Open Journal of Chemistry
Research Article       Open Access      Peer-Reviewed

Antioxidant activity assay and determination of phenolic and flavonoid content of Libho (Ficus Septica Burm. F) fruits

Yamin1*, Rina Andriani2, Sabarudin1, Nur Haijah1 and Henny Kasmawati1

1Department of Pharmacy, Faculty of Pharmacy, Halu Oleo University, Indonesia
2Department of Pharmacy, Mandala Waluya University, Indonesia
*Corresponding author: Yamin, Department of Pharmacy, Faculty of Pharmacy, Halu Oleo University, Indonesia Tel : +6281215675400; E-mail:
Received: 30 September, 2022 | Accepted: 13 October, 2021 | Published: 14 October, 2022
Keywords: ABTS radical; Antioxidant; CUPRAC radical; Ficus Septica Burm. F; Phenolic content; Flavonoid content

Cite this as

Yamin, Andriani R, Sabarudin, Haijah N, Kasmawati H (2022) Antioxidant activity assay and determination of phenolic and flavonoid content of Libho (Ficus Septica Burm. F) fruits. Open Journal of Chemistry 8(1): 008-013. DOI: 10.17352/ojc.000029


© 2022 Yamin, et al. This is an open-access article distributed under the terms of the Creative Commons Attribution License, which permits unrestricted use, distribution, and reproduction in any medium, provided the original author and source are credited.

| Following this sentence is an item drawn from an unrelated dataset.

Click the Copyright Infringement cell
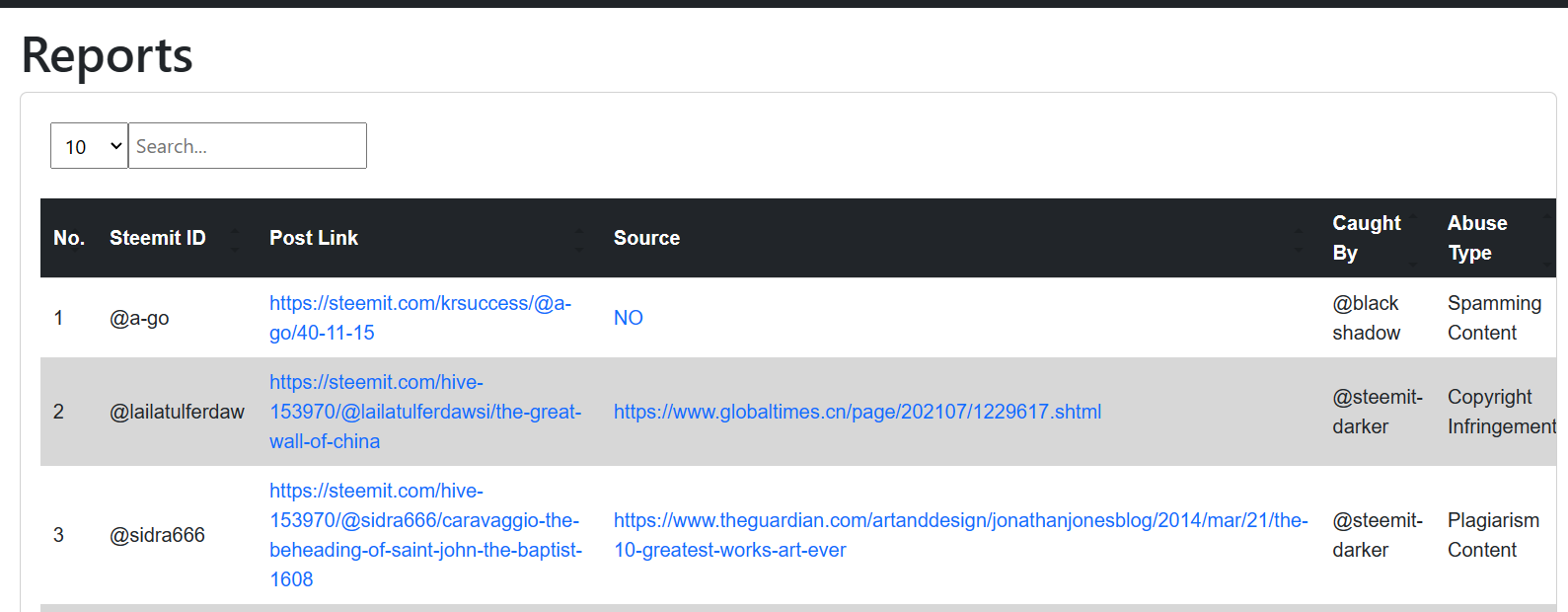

Background: One of the plants used in Indonesian traditional medicine Libho (Ficus Septica Burm. F) is traditionally used to treat some diseases, including malaria, diarrhea, diabetes, analgesic, antifungal, dysentery, anthelmintic, antioxidant, hemostatic and anti-inflammatory.

Purpose: The purpose of the study is to investigate the potential in vitro antioxidant activity assay and phytochemical content of Libho fruits.

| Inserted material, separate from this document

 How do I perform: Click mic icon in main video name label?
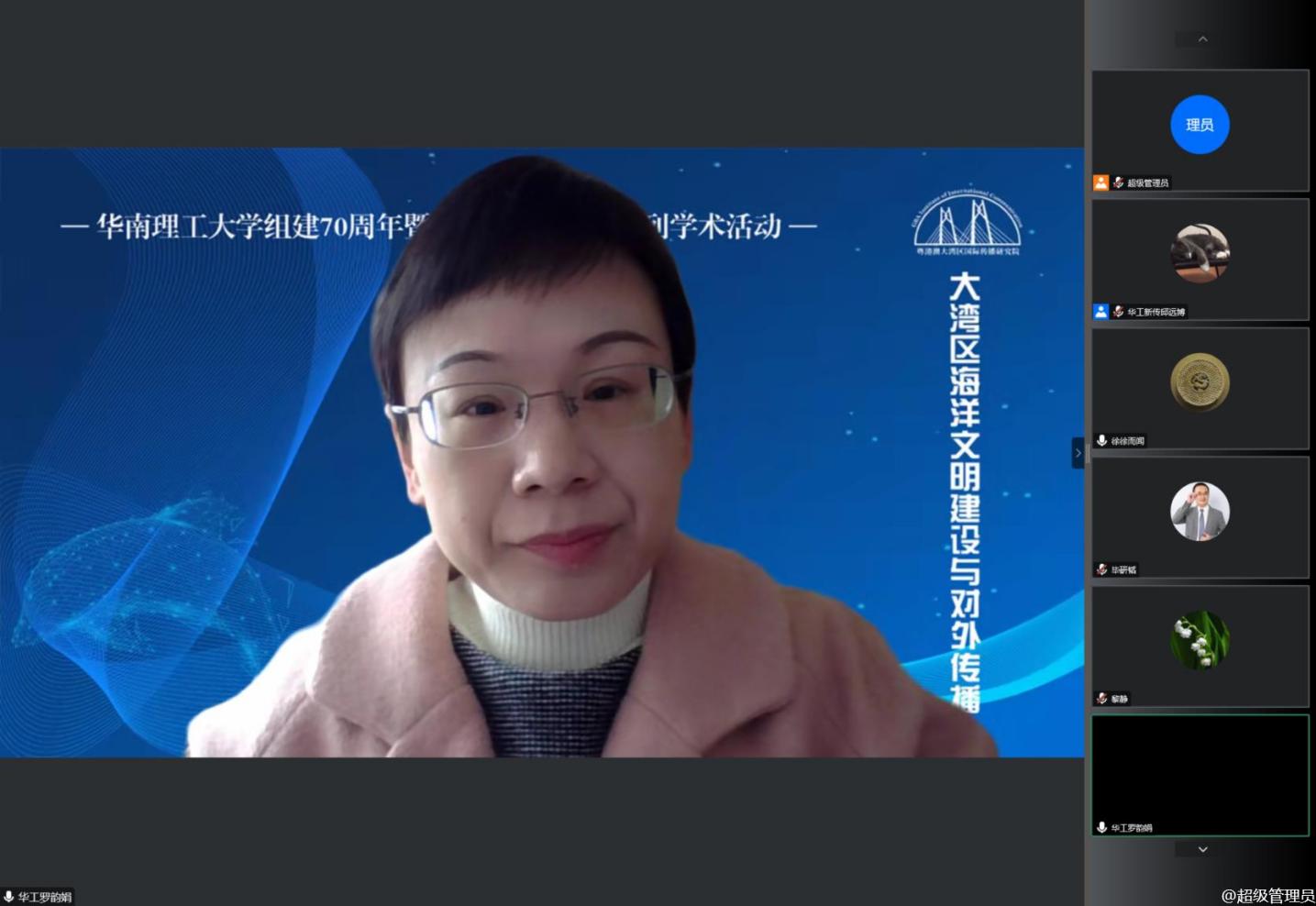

Methods: Libho leaves powder was extracted with the maceration method Antioxidant activity was evaluated using ABTS cation and CUPRAC radicals. Total phenolic content was determined using the Folin-Ciocalteau method. Meanwhile, the total flavonoid content was determined using the aluminum chloride complex colorimetric method;

Results: Extract and fraction of Ficus Septica Burm. F fruits have the strongest antioxidant potential. The ethyl acetate fraction showed the strongest antioxidant activity on both ABTS and CUPRAC radicals with IC50 values of 6.33 ± 0.01 µg/mL and 11.64 ± 0.28 µg/mL, respectively. Ethyl acetate fraction also showed high phenolic and flavonoid content with values of 28 ± 0.05 mg GAE/100 mg sample and 43.08 ± 0.48 mg QE/100 mg sample, respectively.

Conclusion: Ethyl acetate fraction has the potential to be used as a source of natural antioxidants and has the potential to be used as a nutraceutical.


Free radicals are molecules or compounds with one unpaired electron in their outer shell, making them relatively unstable and highly reactive. Because of their reactive nature, free radicals are always trying to attract electrons from other molecules or other cells in the body that are around them. Its ability to oxidize other molecules can result in oxidative damage in the body. One example of free radicals is reactive oxygen species (ROS). ROS can react and disrupt macromolecules, such as proteins, lipids and nucleic acids in the body. If it cannot stop the damage caused by ROS, it causes oxidative stress [1,2]. Oxidative stress is an essential factor in various types of pathogens in chronic disease. As a result, oxidative stress is the causative agent of various diseases such as arthritis, cancer, asthma, atherosclerosis, diabetes and Parkinson’s and Alzheimer’s diseases [3,4].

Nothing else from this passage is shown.